📌 Prison de Bordeaux-Gradignan : « C’est comme livrer du cannabis… » s’indignent les surveillants après la livraison de 20 000 bouteilles de vin

Posted 12 septembre 2025 by: Admin
Une Livraison Controversée Qui Fait Scandale
« Je n’ai jamais vu cela » : la stupéfaction de Ronan Roudaut, délégué syndical de l’Ufap-Unsa Justice avec 35 ans d’expérience pénitentiaire, résume l’ampleur du scandale qui secoue le centre de Bordeaux-Gradignan. Fin août, les agents chargés du contrôle d’accès ont découvert une livraison hors norme : des palettes entières contenant 15 000 à 20 000 bouteilles de vin destinées à pénétrer dans l’enceinte carcérale.

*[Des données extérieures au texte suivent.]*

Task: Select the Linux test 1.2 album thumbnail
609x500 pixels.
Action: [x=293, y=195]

Cette révélation, rendue publique par le syndicat dans un communiqué du 8 septembre, expose une « absurdité » administrative sans précédent. Les agents, habitués aux contrôles de sécurité stricts, se sont trouvés face à des milliers de contenants d’alcool – une substance formellement interdite en détention selon la loi pénitentiaire.
La polémique prend une dimension particulière quand on connaît la destination officielle de ces bouteilles : la confection de paniers gourmands par les détenus. Un projet d’insertion professionnelle qui cache un paradoxe troublant dénoncé par le syndicaliste. Cette livraison massive d’alcool dans un environnement où la sécurité reste la priorité absolue soulève des questions majeures sur les procédures de contrôle et les risques encourus par le personnel pénitentiaire.

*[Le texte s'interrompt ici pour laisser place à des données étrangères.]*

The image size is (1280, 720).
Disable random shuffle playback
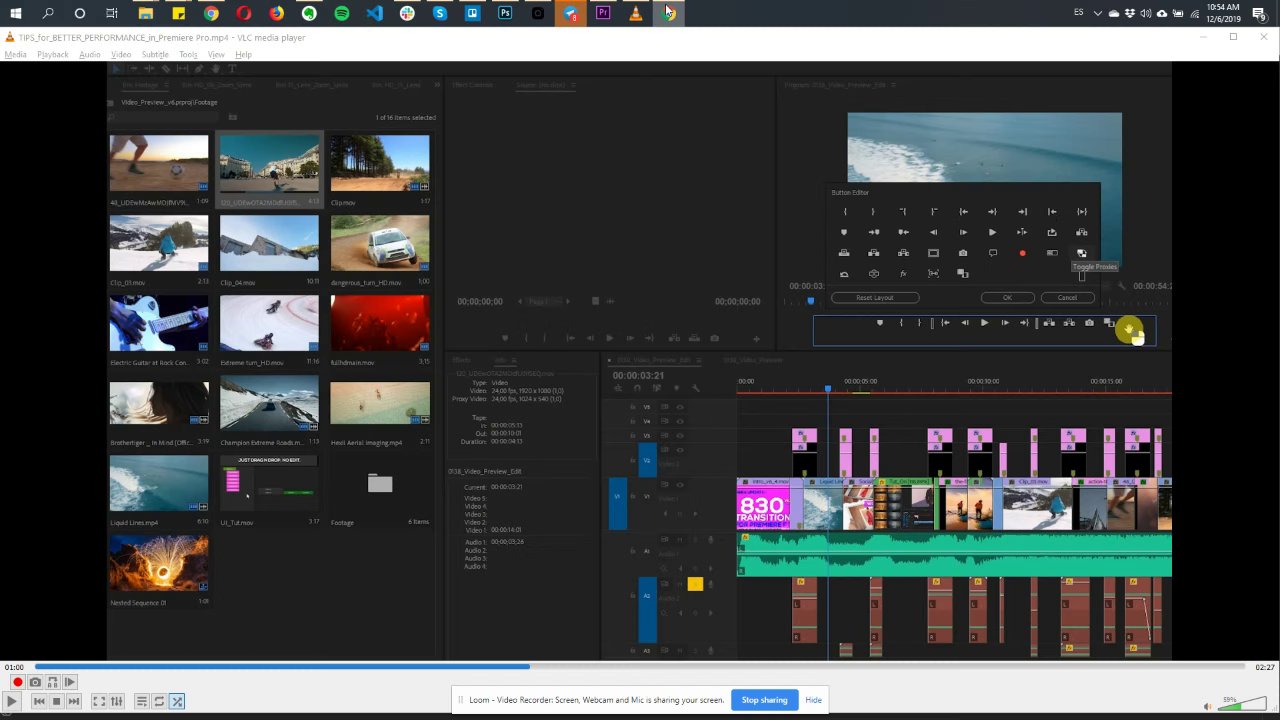tap(177, 702)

Les Paniers Gourmands : Une Mission Pénitentiaire Détournée
Officiellement, ces milliers de bouteilles devaient servir à un projet d’insertion professionnelle : la confection de paniers gourmands par les détenus. Une mission censée développer leurs compétences et favoriser leur réinsertion. Pourtant, cette initiative révèle un paradoxe saisissant que Ronan Roudaut n’hésite pas à dénoncer.

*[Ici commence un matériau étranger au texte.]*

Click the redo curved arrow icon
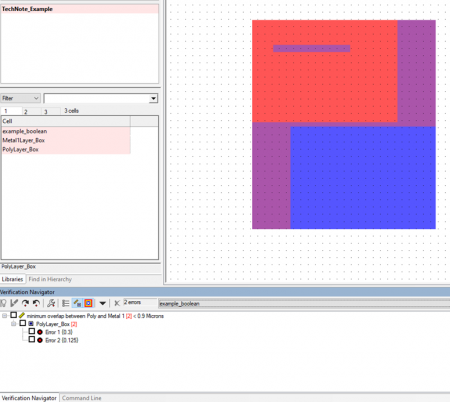 [25, 303]
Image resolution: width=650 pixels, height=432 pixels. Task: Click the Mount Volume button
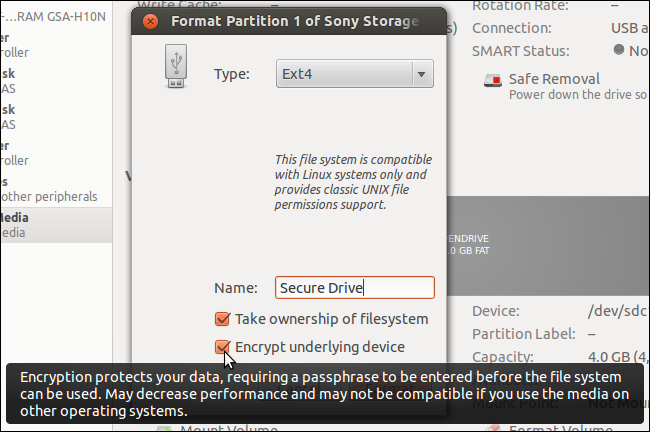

« Ils vont donc confectionner des paniers gourmands avec des produits qu’ils ne pourront pas se payer avant quinze ou vingt ans pour certains », souligne le délégué syndical. Cette déclaration met en lumière l’absurdité de la situation : contraindre des détenus à manipuler quotidiennement des produits de luxe totalement inaccessibles à leur pouvoir d’achat.
Le projet d’insertion se transforme ainsi en exercice de frustration. Ces hommes incarcérés, dont beaucoup peinent à subvenir aux besoins les plus élémentaires avec leurs maigres revenus carcéraux, se retrouvent confrontés à des milliers de bouteilles de vin qu’ils assemblent sans pouvoir y goûter.
Cette contradiction frappe d’autant plus qu’elle touche au cœur des missions pénitentiaires : comment préparer efficacement la réinsertion en exposant les détenus à des biens qu’ils ne pourront jamais acquérir légalement ? Le projet, initialement conçu pour responsabiliser et valoriser le travail des détenus, devient un rappel permanent de leurs limitations économiques futures.
Des Risques Sécuritaires Majeurs Identifiés
Au-delà des considérations économiques, cette accumulation de milliers de bouteilles soulève des inquiétudes sécuritaires majeures. Ronan Roudaut, fort de ses 35 années d’expérience pénitentiaire, tire la sonnette d’alarme avec une fermeté rare : « Nous craignons que ces bouteilles d’alcool ne soient consommées, et qu’un ou plusieurs détenus pètent les plombs, avec pour conséquence un risque de violence, soit entre eux, soit envers le personnel ».
Le délégué syndical identifie plusieurs failles sécuritaires concrètes. D’abord, la facilité de vol : « Beaucoup de ces bouteilles ont une contenance de 37,5 cl, et peuvent donc être facilement dérobées ». Ces formats réduits, pensés pour les paniers gourmands, deviennent paradoxalement des objets plus aisément dissimulables dans l’environnement carcéral.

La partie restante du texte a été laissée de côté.